Six on Saturday (7 July 2018)

Finally, we had some rain here in Somerset. The garden is still looking a little sorry for itself, and the front lawn is decidedly crispy underfoot. However, the wet stuff was welcomed with outstretched arms by this gardener who took the opportunity to plant out some young snapdragon and scabious plants, oblivious to his increasingly drenched state until his wife poked her head round the back door and enquired whether he was aware that it was raining. He looked up, gazed at her lovingly and replied…

Anyway, here are my Six on Saturday…

1. The Crocosmia ‘Lucifer’ has now exploded into flower and is looking rather vibrant, though not quite as vibrant as this picture would seem to suggest. My phone struggled to accurately capture the flaming red, adding a rather yellowy luminescence to the petals. As usual they’re begining to fall over, despite support, but they do look rather impressive when you’re looking out from the conservatory.

2. This shrub form of honeysuckle is doing particularly well this year (it appeared to enjoy being dug up and placed in a pot when the builders came). It never gets much taller than a foot or two as it’s pruned back each spring. Unfortunately this means you have to bend down quite a bit to appreciate the scent, which I’m finding increasingly trickier to do as the years go by (I think I may need to take up yoga) but it’s worth it.

3. The Californian Poppy tends to do it’s own thing each year, seeding itself wherever it fancies. I prefer this yellow version so naturally the orange one is proving far more successful in its going forths and multiplings and my frequent attempts at sowing the red Californian Poppy have been a dismal failure every time. It’s rather perplexing. They can get a little big and unweildly after a while but they don’t seem to mind being chopped back hard. The flowers last several days in a bud vase, closing up in the evenings and opening up again in the morning which is strangely saitisfying.

4. When we moved here 6 years ago I think the Jasmine had only been in the garden a short time, presumably planted to weave itself through the top row of trellis that runs along the fence and provide a bit of privacy. It’s hard to determine whether it began on our side of the fence or the neighbours’ side, but it’s really taken off over the past year or so. If the back door is left open in the evening and there’s a gentle breeze, its wonderful scent can fill our living room at the front of the house.

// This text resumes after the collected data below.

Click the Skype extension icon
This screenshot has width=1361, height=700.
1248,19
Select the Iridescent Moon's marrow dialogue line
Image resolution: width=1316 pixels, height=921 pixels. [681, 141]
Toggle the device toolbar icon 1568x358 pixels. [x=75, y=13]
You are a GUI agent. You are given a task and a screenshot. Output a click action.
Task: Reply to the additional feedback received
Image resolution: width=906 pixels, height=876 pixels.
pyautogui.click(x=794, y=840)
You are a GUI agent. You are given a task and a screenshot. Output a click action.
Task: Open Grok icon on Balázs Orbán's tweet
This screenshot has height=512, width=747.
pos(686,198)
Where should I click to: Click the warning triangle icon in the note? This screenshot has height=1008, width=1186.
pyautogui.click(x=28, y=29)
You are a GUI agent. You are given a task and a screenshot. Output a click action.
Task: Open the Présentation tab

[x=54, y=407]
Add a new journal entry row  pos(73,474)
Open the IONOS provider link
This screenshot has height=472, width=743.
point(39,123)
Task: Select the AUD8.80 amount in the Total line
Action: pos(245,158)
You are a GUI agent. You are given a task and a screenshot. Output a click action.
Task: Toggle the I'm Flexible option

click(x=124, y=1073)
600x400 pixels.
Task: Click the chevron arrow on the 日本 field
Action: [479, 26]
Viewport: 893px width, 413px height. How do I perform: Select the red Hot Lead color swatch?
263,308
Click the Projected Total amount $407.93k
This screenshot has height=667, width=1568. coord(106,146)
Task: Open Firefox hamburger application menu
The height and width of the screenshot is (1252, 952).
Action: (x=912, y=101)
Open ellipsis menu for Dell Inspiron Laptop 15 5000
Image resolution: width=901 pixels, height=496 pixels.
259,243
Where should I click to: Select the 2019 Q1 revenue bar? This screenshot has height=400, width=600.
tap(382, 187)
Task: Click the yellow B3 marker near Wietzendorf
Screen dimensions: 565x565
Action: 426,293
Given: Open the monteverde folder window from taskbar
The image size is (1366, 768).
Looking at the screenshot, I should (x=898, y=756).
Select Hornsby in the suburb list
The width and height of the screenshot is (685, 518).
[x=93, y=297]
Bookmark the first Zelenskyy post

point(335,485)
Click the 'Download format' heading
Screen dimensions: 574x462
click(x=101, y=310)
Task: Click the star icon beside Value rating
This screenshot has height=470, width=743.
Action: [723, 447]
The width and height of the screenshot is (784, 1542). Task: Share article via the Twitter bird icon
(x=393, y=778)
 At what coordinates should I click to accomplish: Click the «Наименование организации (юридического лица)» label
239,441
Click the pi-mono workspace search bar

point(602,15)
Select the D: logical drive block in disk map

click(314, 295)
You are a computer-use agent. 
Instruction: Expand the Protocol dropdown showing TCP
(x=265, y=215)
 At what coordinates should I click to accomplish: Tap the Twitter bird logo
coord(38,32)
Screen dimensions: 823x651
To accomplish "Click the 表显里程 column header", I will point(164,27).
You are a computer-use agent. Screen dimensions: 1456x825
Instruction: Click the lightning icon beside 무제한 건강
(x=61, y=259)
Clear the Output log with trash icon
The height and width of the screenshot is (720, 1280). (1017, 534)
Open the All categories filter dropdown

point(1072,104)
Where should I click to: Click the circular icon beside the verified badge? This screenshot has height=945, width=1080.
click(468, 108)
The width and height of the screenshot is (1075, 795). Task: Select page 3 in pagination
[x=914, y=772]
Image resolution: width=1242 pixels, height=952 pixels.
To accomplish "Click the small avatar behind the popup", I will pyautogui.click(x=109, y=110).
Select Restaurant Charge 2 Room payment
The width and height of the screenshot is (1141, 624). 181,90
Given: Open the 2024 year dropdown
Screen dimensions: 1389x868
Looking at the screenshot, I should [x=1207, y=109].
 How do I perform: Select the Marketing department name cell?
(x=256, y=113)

5. Verbena bonariensis is one of my favourite plants. It seeds itself around the garden, it doesn’t take up much room, the bees and butterflies love it (we’ve even had the odd hummingbird hawkmoth drinking from its nectar rich flowers) and once it starts flowering it goes on flowering throughout the summer and well into the Autumn.

6. And finally, water butts. Two of them. It seemed a shame to be limited to just the one slim line water butt when there was the potential to fit another to double the amount of free water for the garden. Admittedly two slim line water butts probably take up the space of one normal size one and it’s a bit trickier for my wife to squeeze past with her bike, but they’ve already proved a great success. The rain we had last Sunday filled the first one and half filled the other. The sound of the rain water trickling into them was strangley exciting and when the new one started to fill up filming was required to capture the momentous occasion. Prepare to be awed (if you’re viewing this on a web browser)…

By Wednesday the new one had already been emptied (despite the rain the ground is still bone dry) but as luck would have it we had more of the sweet smelling wet stuff leaving us with two completely full water butts and a very happy gardener.